Selective COX-2 inhibitors are a type of non-steroidal anti-inflammatory drug  that directly targets cyclooxygenase-2, COX-2, an enzyme responsible for inflammation and pain. Targeting selectivity for COX-2 reduces the risk of peptic ulceration, and is the main feature of celecoxib, rofecoxib and other members of this drug class. After several COX-2 inhibiting drugs were approved for marketing, data from clinical trials revealed that COX-2 inhibitors caused a significant increase in heart attacks and strokes, with some drugs in the class having worse risks than others. Rofecoxib (commonly known as Vioxx) was taken off the market in 2004 because of these concerns and celecoxib and traditional NSAIDs received boxed warnings on their labels.”

As the above quotation indicates these drugs were thought to cause heart attacks and strokes. Vioxx was taken off the market and presented a bonanza to trial lawyers. The issue also brought out the worst in many American doctors alleged to be experts on this issue. The following Powerpoint presentation is a Grand Rounds I gave in 2005 summarizing the use of Vioxx – The Vioxx Debacle.

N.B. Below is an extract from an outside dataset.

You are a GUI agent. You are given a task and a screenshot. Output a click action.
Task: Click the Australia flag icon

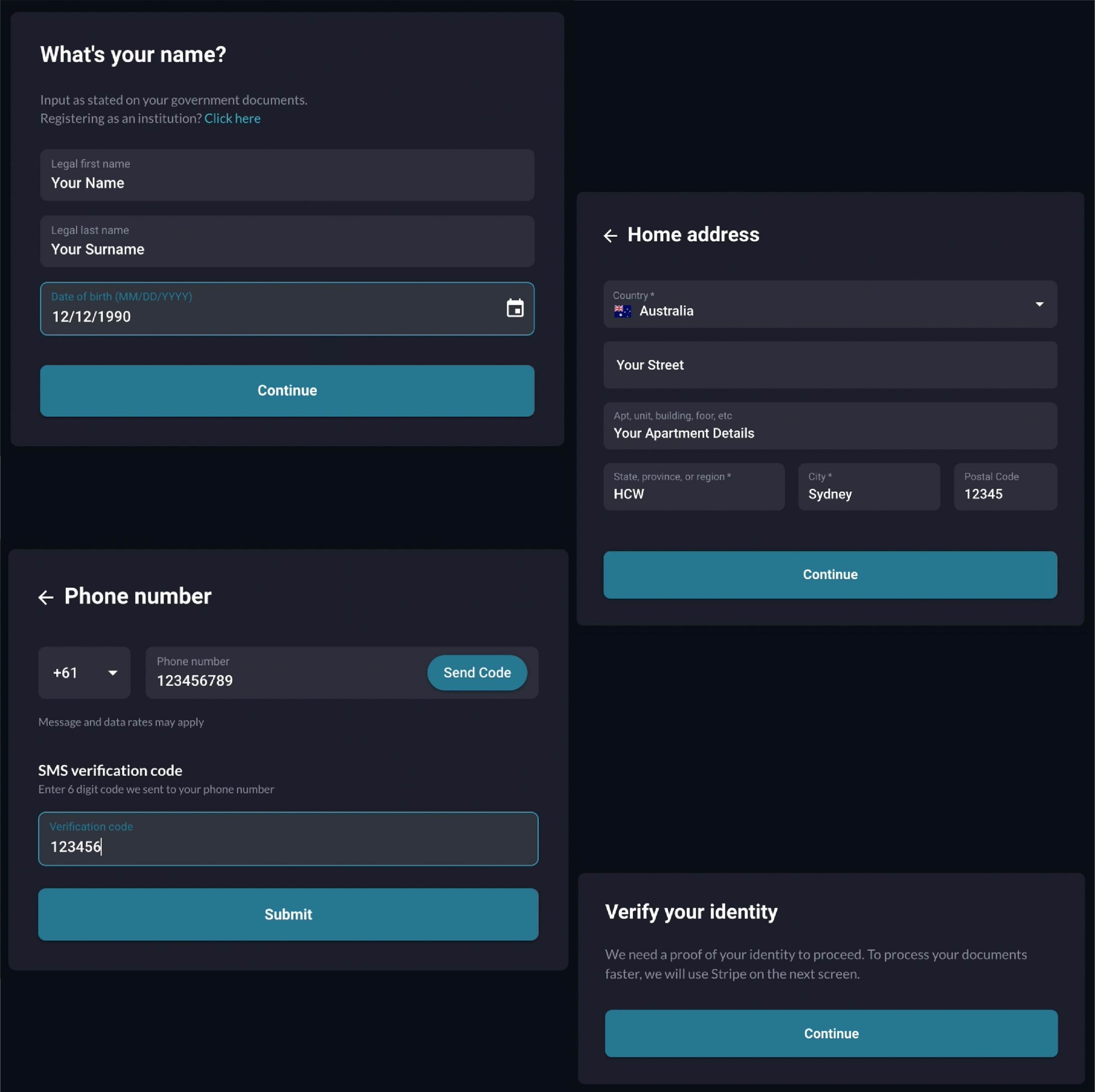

Here’s the background you need to understand the proper use of these drugs. Non-selective NSAIDs relieve pain, but increase the incidence of bleeding both in the GI tract and in the head. COX-2 inhibitors are much less likely to cause bleeding. There was the possibility that they could cause clots leading to heart attacks and strokes. This was what sent my colleagues off the rails. One of them even said: “Any drug that causes heart attacks shouldn’t be on the market.” Well suppose a drug cured 10 patients with cancer, but caused a heart attack in the 11th? Should it be taken off the market? Of course not. The right response to any drug that has both significant therapeutic and serious side effects is a risk benefit analysis. If the benefit outweighs the harm, the drug stays. In the reverse, it goes.

After analyzing all the data available 12 years ago, I concluded that there was not a valid reason to withdraw Vioxx from the market. But it has not yet returned.  Celecoxib has an identical pharmacological effect as does rofecoxib. It was allowed to remain on the market because withdrawing it would leave no COX-2 inhibitor available in the US. A decision that caused the FDA’s decision to resemble a drawing by Escher.

Back to the NEJM study. It showed that “The risk of gastrointestinal events
was significantly lower with celecoxib than with naproxen (P = 0.01) or ibuprofen (P = 0.002).” No surprise here. It also showed that “At moderate doses, celecoxib was found to be noninferior to ibuprofen or naproxen with regard to cardiovascular safety.” When you unravel the twisted syntax, the authors are saying that  celecoxib was no more likely to cause CV Disease than the two non-selective NSAIDs studied. Thus, celecoxib is likely safer for long term use than its nonselective counterpoints as it is less likely to cause bleeding. The same is likely true for Vioxx which was assassinated before it could be pardoned.